* _Listed entries_:
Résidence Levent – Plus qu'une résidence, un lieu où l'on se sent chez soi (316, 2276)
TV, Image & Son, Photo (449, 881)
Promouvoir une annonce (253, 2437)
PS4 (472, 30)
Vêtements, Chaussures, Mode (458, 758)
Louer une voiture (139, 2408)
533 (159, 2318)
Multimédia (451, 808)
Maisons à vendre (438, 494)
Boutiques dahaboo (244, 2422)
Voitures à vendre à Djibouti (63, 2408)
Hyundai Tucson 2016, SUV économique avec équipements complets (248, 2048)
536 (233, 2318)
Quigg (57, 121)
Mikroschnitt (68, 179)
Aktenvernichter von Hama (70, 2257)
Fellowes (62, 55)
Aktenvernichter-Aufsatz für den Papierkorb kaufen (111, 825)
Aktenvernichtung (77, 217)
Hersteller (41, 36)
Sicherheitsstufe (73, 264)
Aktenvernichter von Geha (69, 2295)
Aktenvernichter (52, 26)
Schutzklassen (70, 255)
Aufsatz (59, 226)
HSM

* _Exercise goal_:
Your whole answer should be one number, the count of lines in the records that hold "Aufsatz".

* _Answer to the exercise_:
2